Это чувство удовлетворения профессор испытывал уже не в первый раз,
когда вдруг заметил, что, хотя он продолжал читать, мысли его ушли далеко
от Стриндберга. Он сокрушенно покачал головой и опять со всем прилежанием
уставился в строчки мелкой печати. В абзаце, за который он только что
принялся, было написано следующее:
"...Когда актер находит удачное средство для выражения самого
обыкновенного чувства и таким образом добивается успеха, он потом уже,
уместно это или неуместно, то и дело обращается к этому средству как
потому, что оно удобно, так и потому, что оно приносит ему успех. Это и
есть сценический прием..."
Профессор всегда относился к искусству, в частности к сценическому, с
полным безразличием. Даже в японском театре он до этого года почти не
бывал. Как-то раз в рассказе, написанном одним студентом, ему попалось имя
Байко. Это имя ему, профессору, гордившемуся своей эрудицией, ничего не
говорило. При случае он позвал этого студента и спросил:
- Послушайте, кто такой этот - Байко?
- Байко? Байко - актер театра Тэйкоку в Маруноути. Сейчас он играет
роль Мисао в десятом акте пьесы "Тайкоки", - вежливо ответил студент в
дешевеньких хакама.
Поэтому и о различных манерах игры, которые Стриндберг критиковал
своим простым и сильным слогом, у профессора собственного мнения совсем не
имелось. Это могло интересовать его лишь постольку, поскольку
ассоциировалось с тем, что он видел в театре на Западе во время своей
заграничной командировки. По существу, он читал Стриндберга почти так же,
как читает пьесы Бернарда Шоу учитель английского языка в средней школе,
выискивая английские идиомы. Однако так или иначе, интерес есть интерес.

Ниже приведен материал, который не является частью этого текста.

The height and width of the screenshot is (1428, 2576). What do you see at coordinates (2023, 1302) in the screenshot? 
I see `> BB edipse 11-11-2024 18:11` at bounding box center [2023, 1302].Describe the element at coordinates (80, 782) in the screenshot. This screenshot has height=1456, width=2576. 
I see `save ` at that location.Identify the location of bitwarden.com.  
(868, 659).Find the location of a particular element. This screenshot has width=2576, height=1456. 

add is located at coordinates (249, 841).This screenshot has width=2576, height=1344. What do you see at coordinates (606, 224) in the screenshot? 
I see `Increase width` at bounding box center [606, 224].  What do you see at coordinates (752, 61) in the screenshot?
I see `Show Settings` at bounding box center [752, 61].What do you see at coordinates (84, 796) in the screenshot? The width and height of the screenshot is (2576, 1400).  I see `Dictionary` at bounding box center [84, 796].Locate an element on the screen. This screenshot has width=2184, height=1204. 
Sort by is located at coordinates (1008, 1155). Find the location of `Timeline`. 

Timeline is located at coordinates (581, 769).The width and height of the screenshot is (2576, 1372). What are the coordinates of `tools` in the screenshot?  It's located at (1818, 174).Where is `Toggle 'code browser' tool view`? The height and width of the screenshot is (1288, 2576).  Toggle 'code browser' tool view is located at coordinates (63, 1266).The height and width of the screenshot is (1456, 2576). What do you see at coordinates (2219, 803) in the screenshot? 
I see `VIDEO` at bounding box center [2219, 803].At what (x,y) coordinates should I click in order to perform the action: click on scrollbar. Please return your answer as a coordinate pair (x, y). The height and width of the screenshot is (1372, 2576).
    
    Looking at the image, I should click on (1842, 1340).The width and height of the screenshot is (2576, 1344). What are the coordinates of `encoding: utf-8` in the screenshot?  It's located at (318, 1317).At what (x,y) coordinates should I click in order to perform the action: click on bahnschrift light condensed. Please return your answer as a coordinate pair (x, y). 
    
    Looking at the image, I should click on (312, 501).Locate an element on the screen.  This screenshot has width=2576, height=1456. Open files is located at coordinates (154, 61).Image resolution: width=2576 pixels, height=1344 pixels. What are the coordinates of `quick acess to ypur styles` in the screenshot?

С потолка веранды свисает еще не зажженный фонарь-гифу. А в плетеном
кресле профессор Хасэгава Киндзо читает "Драматургию" Стриндберга. Думаю,
судя по этим двум обстоятельствам, читатель легко представит себе, что
дело происходило после обеда в длинный летний день. Но это вовсе не
значит, что профессор страдал от скуки. Сделать из моих слов такой вывод -
все равно что намеренно стараться истолковать превратно чувства, с
которыми я пишу... Но тут профессору пришлось прервать чтение Стриндберга
на полуслове, - чистым наслаждениям профессора помешала горничная,
доложившая вдруг о приходе посетителей. Как ни длинен день, люди, видимо,
не успокоятся, пока не уморят профессора делами...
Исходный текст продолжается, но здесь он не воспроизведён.